**BRIEF:** Transcribe the lines of the entries below, beginning with the line containing "The width and" and continuing through the line containing "tap(93, 477)", leaving out the pictures.
:: RECORD LIST ::
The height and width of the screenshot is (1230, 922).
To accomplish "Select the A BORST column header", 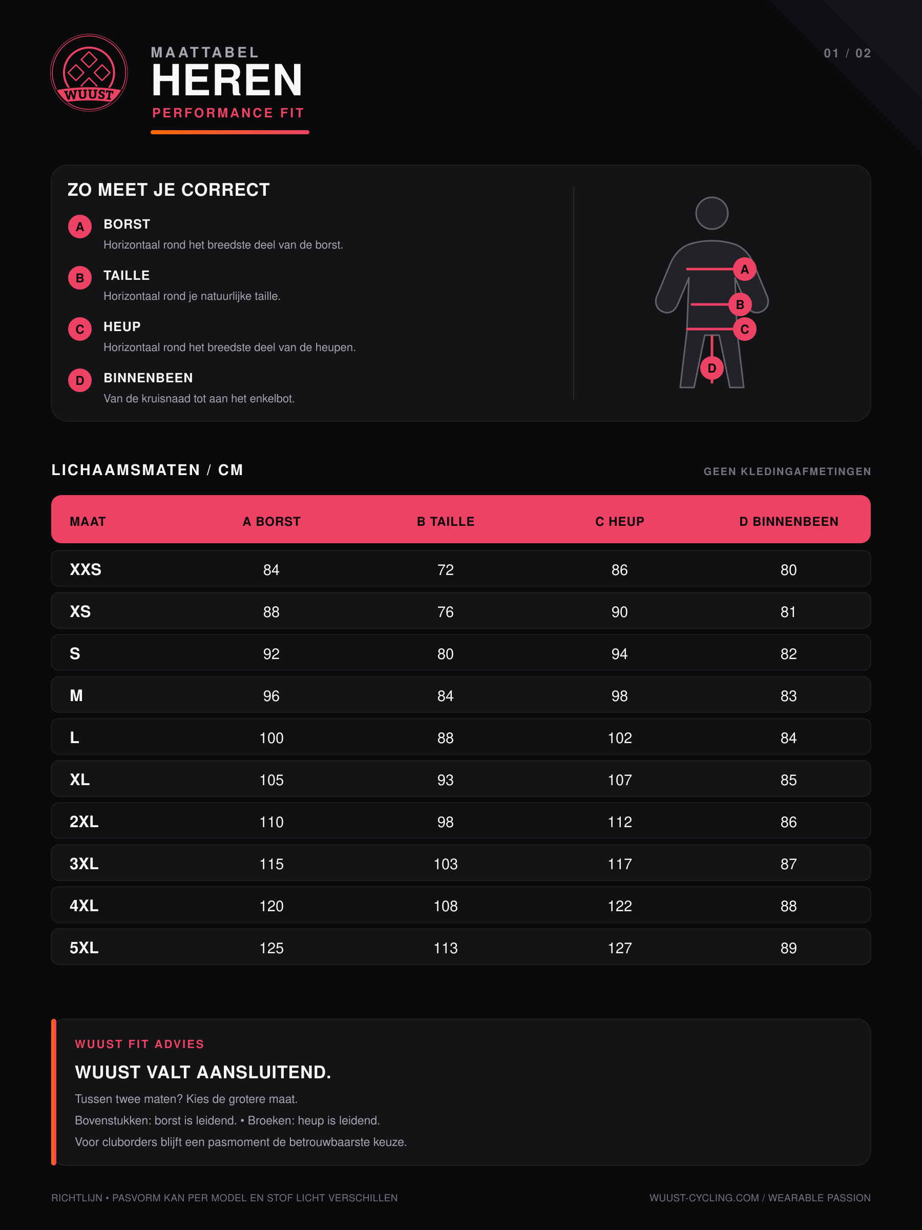I will pos(271,522).
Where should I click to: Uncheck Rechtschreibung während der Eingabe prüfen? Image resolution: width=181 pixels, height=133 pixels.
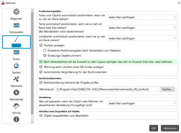41,83
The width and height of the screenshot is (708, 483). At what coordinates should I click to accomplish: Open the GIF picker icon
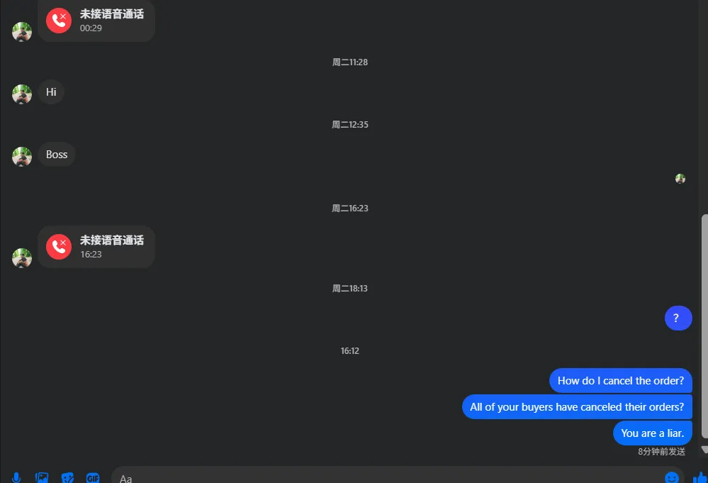tap(93, 477)
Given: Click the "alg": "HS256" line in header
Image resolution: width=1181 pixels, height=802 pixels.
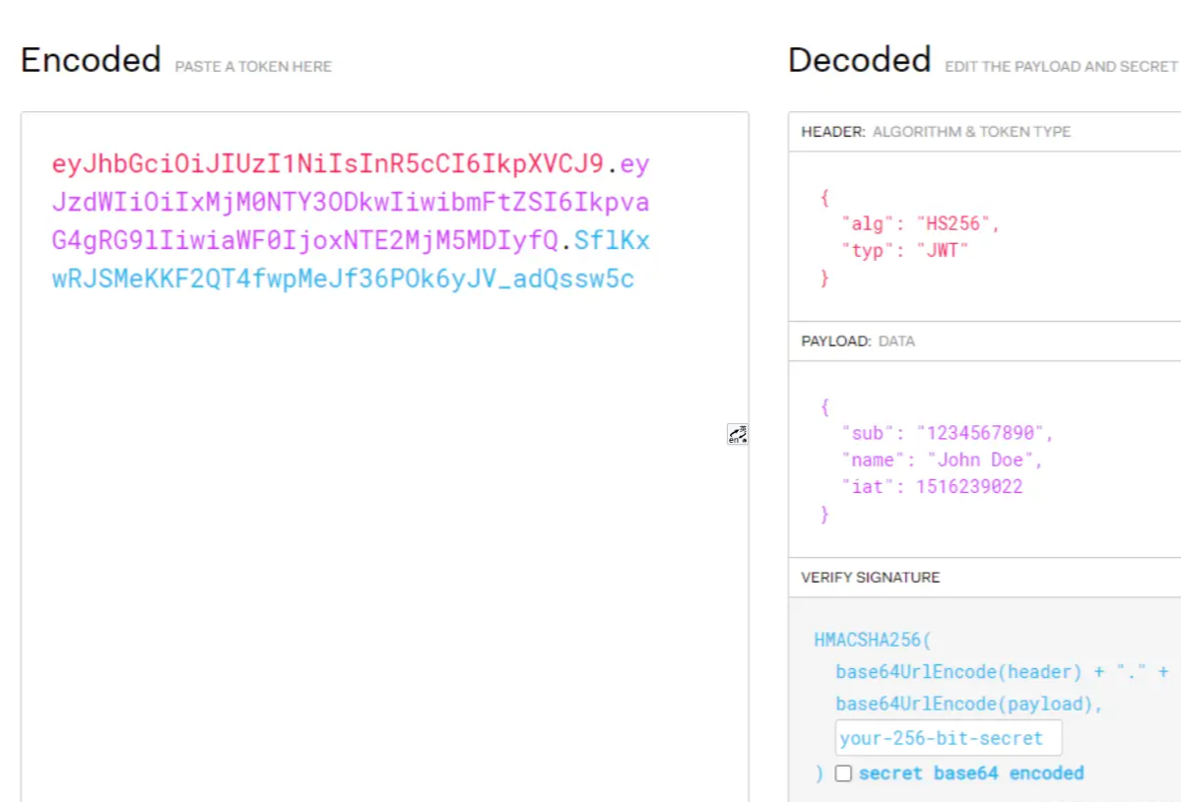Looking at the screenshot, I should pyautogui.click(x=920, y=223).
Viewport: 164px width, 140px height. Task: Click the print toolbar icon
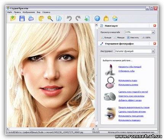point(31,18)
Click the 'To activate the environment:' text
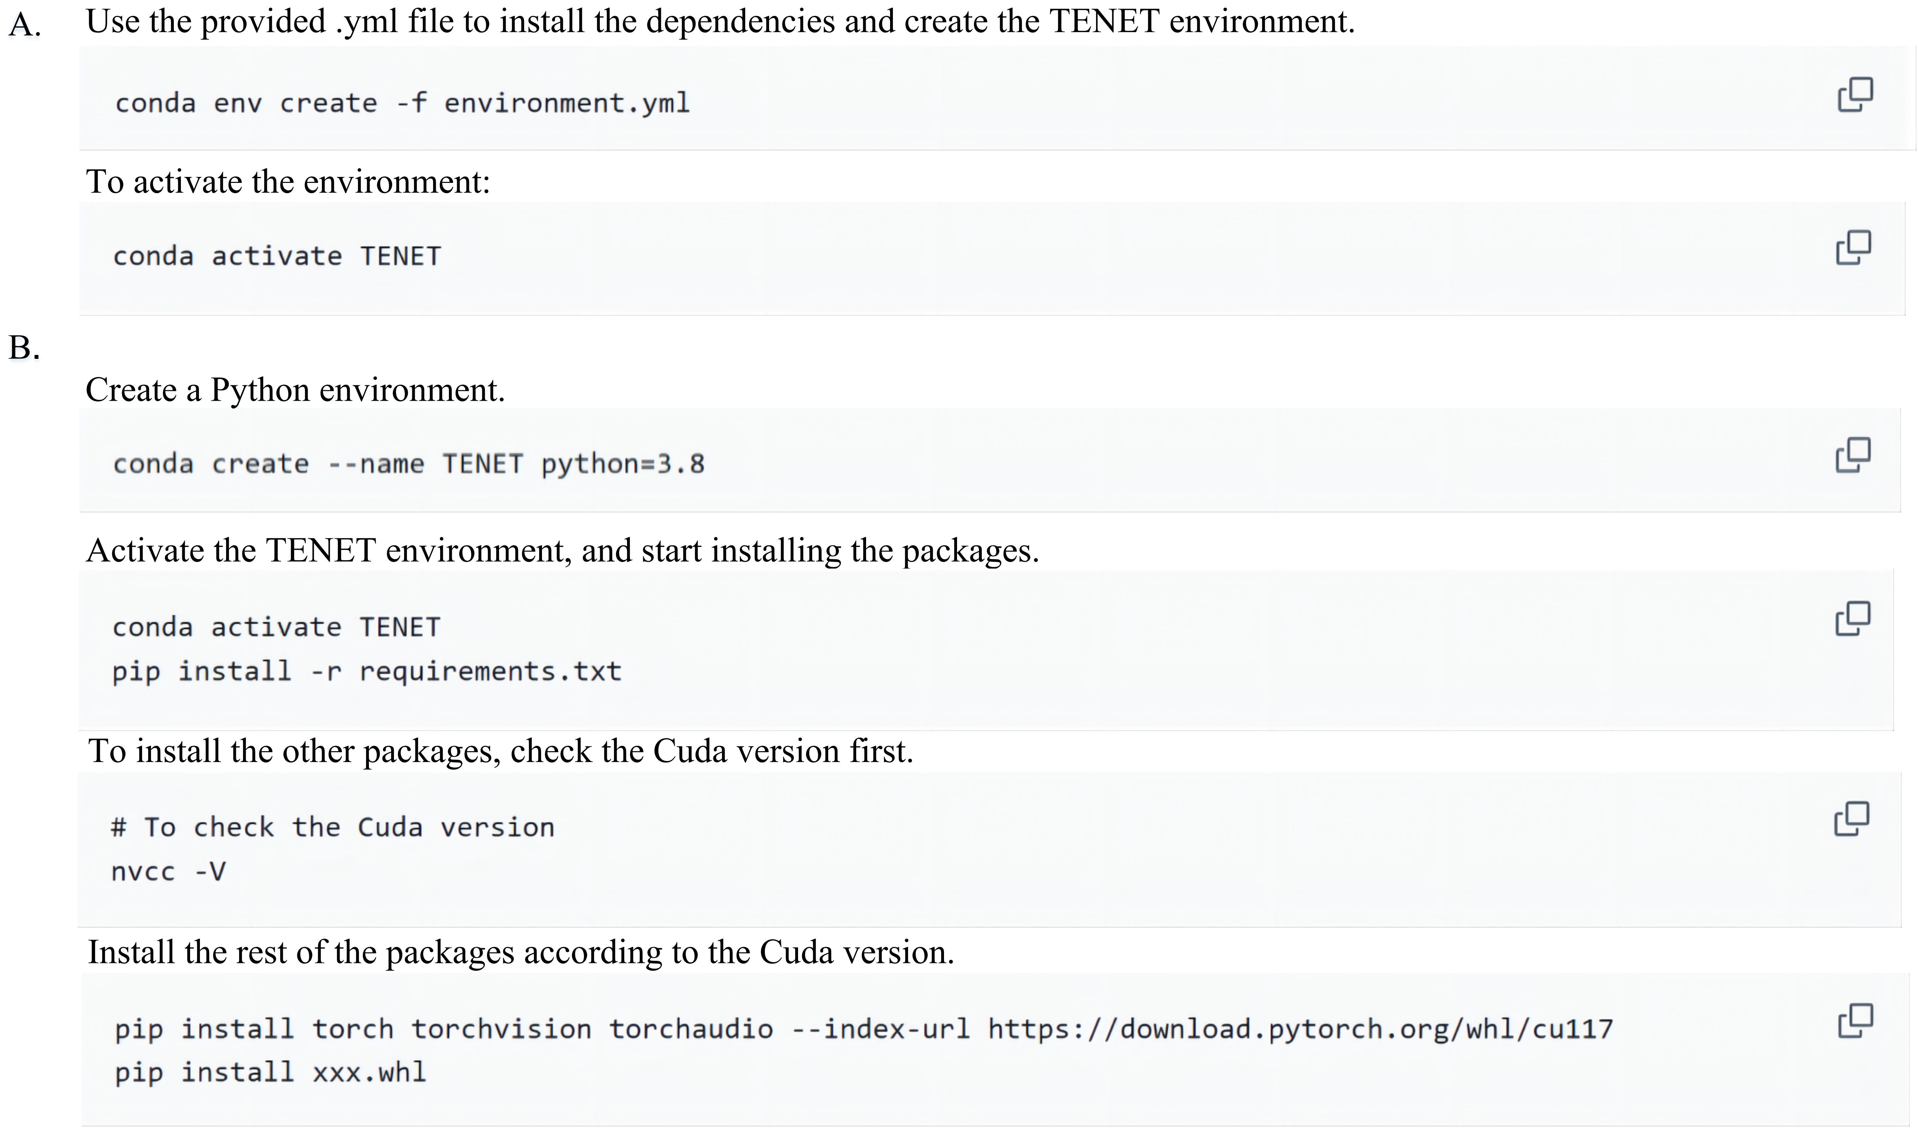Screen dimensions: 1918x1135 [x=288, y=182]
:::
**ANSWER IN FULL:**
The width and height of the screenshot is (708, 483). At what coordinates should I click to accomplish: Open the GIF picker icon
tap(93, 477)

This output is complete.